Medical officials stationed in eastern Mauritania said Saturday the government had issued orders to close all land crossings to Mali and suspend weekly markets in the area. The decision was made after a two-year-old girl from Guinea died of Ebola in the Malian town of Kayes, a major transit point near the border with Mauritania and Senegal.

The toddler had reportedly travelled around 1,000 kilometers (620 miles) on public buses with her grandmother before she was treated for symptoms.

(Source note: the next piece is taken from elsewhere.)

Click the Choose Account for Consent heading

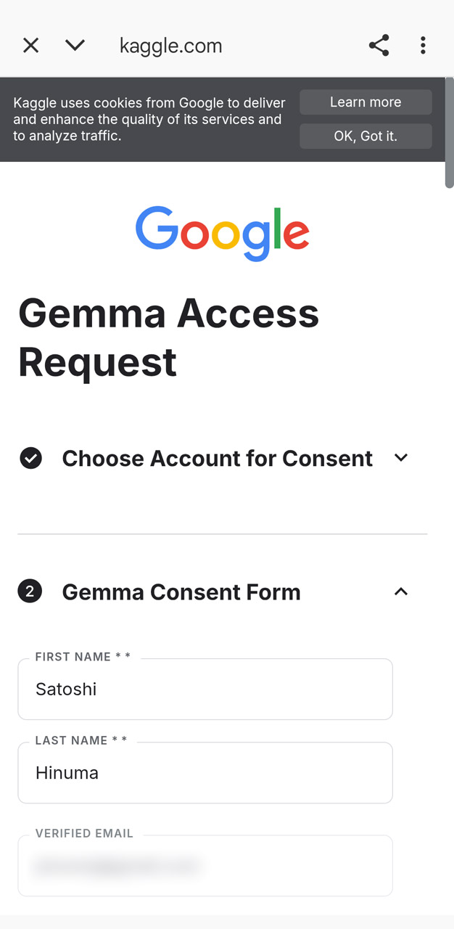pos(217,458)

The World Health Organization (WHO) said the case was being treated as an "emergency" because the girl was bleeding from her nose and may have exposed many other people to the virus.

"The child's symptomatic state during the bus journey is especially concerning, as it presented multiple opportunities for exposures," the UN agency said.

Malian authorities on Saturday were working to trace everyone who may have had contact with the girl and her grandmother, and had so far put more than 40 people under observation.

Mali's President Ibrahim Boubacar Keita told France's RFI radio that his country would not shut its border with Guinea, despite the severity of the outbreak there. "Guinea is Mali's neighbor. We have a shared border that we did not close and we will not close," he said.

More than 10,000 cases

On Saturday, the WHO reported that the number of people infected by Ebola had climbed to more than 10,000, and that almost half of them had died. The figures indicate a jump of 200 cases in the four days since the last report.

The UN agency has also warned those figures may be an underestimate, and that a shortage of labs and medical staff in the worst-affected countries has made it difficult to accurately track the extent of the epidemic.

Mali is the sixth West African nation to record Ebola. Guinea, Liberia and Sierra Leone have been hardest-hit by the worst-ever outbreak of the virus, which is spread by contact with the bodily fluids of an infected person.

Nigeria and Senegal have contained Ebola and have been declared free of the disease. Cases have also been reported outside West Africa, in the United States and Spain.